GERARDO MENOSCAL/AFP via Getty Images


Located in the southwestern port city of Guayaquil in Guayas province, the prison was one of the main scenes of a series of prison massacres that have left about 400 inmates dead since February 2021.

Interior Minister Juan Zapata told reporters in the Ecuadoran capital of Quito on Tuesday there were “reactions (of) organized crime” in Guayaquil and in the northwestern oil port of Esmeraldas.

These incidents included car bomb attacks and an explosion at a bus terminal.

In the early morning hours, two police officers died when people with firearms attacked their patrol car in Guayaquil, authorities said.

Three more officers were gunned down later in the day in the port and the nearby city of Duran.

A separate attack on a police station there left two officers injured.

In Esmeraldas — the same city where two headless bodies were found hanging from a pedestrian bridge on Monday — inmates took eight guards hostage, according to the SNAI prison authority.

All were later freed, the prison authority said, without giving details about the guards’ condition.

A video circulating on Twitter appeared to show two guards with explosives tied to their bodies and a man claiming to be an inmate denouncing what he called prison corruption. AFP could not independently verify the video.

“If war is what they want, war is what they’ll get,” said the man, his face obscured, adding: “We will use these guards.”

The SNAI had earlier announced on Twitter that it was moving about 200 inmates from Guayas 1 — transfers that were necessary due to required maintenance to cell blocks.

But according to the purported hostage video, the move was because of events at Esmeraldas.

“Given the events in Esmeraldas and GYE (Guayaquil), we activated our tactical and investigative units to maintain order and find the perpetrators,” the police said on Twitter.

The education ministry suspended classes Wednesday in Esmeraldas province’s capital of the same name, while President Lasso also canceled a planned trip to the United States.

He said he will lead a central command post in Guayaquil following the wave of violence, and added that police “will intensify their operations.”

“These acts of sabotage and terrorism are… a declaration of open war against the rule of law the government, and against all of you, the citizens,” the president said in an address broadcast on radio and television.

“Today, narco criminals feel uncomfortable and they express their discomfort with violence,” he added.

Ecuador — once a relatively peaceful neighbor of major cocaine producers Colombia and Peru — has seen a wave of violent crime that authorities blame on turf battles between rival drug gangs believed to have ties to Mexican cartels.

With the proliferation of organized crime, some local gangs, such as the Lobos and Los Tiguerones, morphed into micro-cartels.

Both gangs work with Mexico’s Jalisco New Generation cartel, and have been responsible for deadly prison riots. The Department of Justice considers the Jalisco cartel “one of the five most dangerous transnational criminal organizations in the world.” The cartel’s leader, Nemesio Oseguera, “El Mencho,” is among the most sought by Mexican and U.S. authorities.

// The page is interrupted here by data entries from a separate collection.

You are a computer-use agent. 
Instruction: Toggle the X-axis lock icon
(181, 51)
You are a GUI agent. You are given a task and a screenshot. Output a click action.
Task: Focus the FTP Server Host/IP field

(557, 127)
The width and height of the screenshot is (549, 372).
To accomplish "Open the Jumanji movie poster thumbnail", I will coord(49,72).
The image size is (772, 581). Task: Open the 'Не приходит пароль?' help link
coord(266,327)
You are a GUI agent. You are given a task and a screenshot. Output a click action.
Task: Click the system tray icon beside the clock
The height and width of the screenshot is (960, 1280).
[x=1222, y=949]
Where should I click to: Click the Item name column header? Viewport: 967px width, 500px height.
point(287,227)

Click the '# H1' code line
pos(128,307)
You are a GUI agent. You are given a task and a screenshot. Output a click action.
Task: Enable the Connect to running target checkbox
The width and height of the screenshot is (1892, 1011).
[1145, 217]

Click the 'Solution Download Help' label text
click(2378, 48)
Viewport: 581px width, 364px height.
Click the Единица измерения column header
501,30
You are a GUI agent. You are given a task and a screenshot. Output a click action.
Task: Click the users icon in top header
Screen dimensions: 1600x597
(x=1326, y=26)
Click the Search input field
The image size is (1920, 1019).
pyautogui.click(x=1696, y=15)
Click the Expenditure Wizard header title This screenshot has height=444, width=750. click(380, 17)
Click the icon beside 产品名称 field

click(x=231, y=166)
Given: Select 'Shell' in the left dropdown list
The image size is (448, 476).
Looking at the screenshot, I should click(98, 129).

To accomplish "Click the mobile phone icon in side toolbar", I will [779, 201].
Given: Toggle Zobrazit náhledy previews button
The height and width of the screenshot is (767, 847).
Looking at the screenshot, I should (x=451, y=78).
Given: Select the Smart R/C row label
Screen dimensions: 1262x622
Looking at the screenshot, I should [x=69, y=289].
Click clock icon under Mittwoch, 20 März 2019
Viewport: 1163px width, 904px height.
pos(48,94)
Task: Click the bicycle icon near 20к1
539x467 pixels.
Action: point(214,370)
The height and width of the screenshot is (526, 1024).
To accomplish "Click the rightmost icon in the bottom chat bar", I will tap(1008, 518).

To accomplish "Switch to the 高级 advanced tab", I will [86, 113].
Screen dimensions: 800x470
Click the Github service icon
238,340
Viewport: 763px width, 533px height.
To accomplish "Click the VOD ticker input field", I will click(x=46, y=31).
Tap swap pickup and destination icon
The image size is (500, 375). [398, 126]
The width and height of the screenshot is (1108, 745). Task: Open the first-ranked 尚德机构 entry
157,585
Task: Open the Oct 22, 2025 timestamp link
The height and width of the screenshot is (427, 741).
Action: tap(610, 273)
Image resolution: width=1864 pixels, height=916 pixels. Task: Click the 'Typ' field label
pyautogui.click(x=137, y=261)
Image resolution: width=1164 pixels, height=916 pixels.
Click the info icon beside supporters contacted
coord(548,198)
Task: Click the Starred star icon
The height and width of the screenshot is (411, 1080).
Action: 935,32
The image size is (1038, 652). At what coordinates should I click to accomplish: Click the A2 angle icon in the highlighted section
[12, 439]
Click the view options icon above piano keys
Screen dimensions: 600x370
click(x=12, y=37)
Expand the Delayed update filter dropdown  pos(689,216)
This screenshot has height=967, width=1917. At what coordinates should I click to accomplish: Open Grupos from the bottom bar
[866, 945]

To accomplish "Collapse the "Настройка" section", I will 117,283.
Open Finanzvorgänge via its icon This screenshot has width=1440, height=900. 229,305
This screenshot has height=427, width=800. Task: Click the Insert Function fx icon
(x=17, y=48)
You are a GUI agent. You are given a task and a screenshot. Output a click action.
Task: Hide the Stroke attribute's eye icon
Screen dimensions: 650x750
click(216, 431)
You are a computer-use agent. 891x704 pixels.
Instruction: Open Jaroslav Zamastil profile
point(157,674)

Hundreds of inmates have been killed — many beheaded or incinerated — as the fighting spilled into Ecuador’s hugely over-populated prisons.

Civilians have increasingly been caught up in the bloodshed, which has included a spate of car bombs, while the violence has also claimed 61 police lives since last year.

Ecuador has gone from being a drug transit route in recent years to an important distribution center in its own right, with the United States and Europe the main destinations.

The murder rate in Ecuador nearly doubled in 2021 to 14 per 100,000 inhabitants, and reached 18 per 100,000 between January and October this year.

In 2021, law enforcement seized a record 210 tons of drugs, mostly cocaine. So far this year’s seizures total 160 tons.